I've passed calorie counting duties to ChatGPT, which is more competent than Claude at it. I still have pending tests to run on each LLMPal to find the best fit, and the experiment is simple: buy a week of groceries, count the calories by looking at the packaging, and if not available, reference a calorie database (count by hand). Then, take a picture of the receipt, and ask your LLMPal to estimate the calorie count, and benchmark against your count. I will do this on my next trip to the grocery store.
This weekend I bought 60% of the food I bought the previous weekend by cost, despite bringing pretty much the same stuff. When I passed the receipt it calculated the same amount of calories as Claude had the previous week. This can't be, I thought, and I tabulated the calories from packaging and saw the estimate was pretty accurate. I'm eating closer to 3,000 calories per day (perhaps around 4,500 in the last few days).

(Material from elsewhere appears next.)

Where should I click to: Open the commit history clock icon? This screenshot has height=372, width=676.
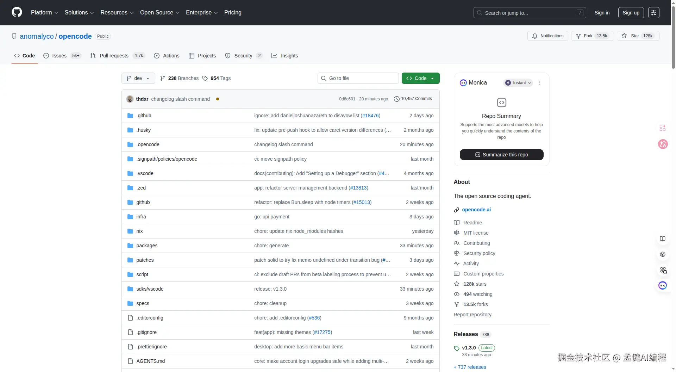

In the morning I passed a community kitchen near my house. I only noticed it very recently, I don't know why. There's always a long queue of people waiting outside, and there's a cinema right next door. I must have thought they were waiting to get into the theater rather than the humble church-like building next to it. Most people appear to be immigrants, people of all ages and appearances. I will pay the kitchen a visit to see if I can volunteer in some way.
The other day I was talking with V, explaining how much complexity is involved in giving tax breaks for certain products for meager savings to consumers. She said food and medicine should not be taxed at all. I said let's take it a step further then: local fresh unprocessed produce and essential generics should be free for final consumers. Now we're talking complexity! I really believe people should never be hungry or sick from lack of money, or even have to choose between smoking and eating (as I did as a teenager). How this is accomplished economically without people abusing the system and respecting their privacy, I have no idea.
My train of thought wants to take me through the hunger I lived as a kid, which was more significant than one might imagine. I was just questioning why do I want to serve in a community kitchen and the answer is: I know how it feels to be very hungry, and I feel compassion for hunger. That which I have suffered is what I understand, I suppose.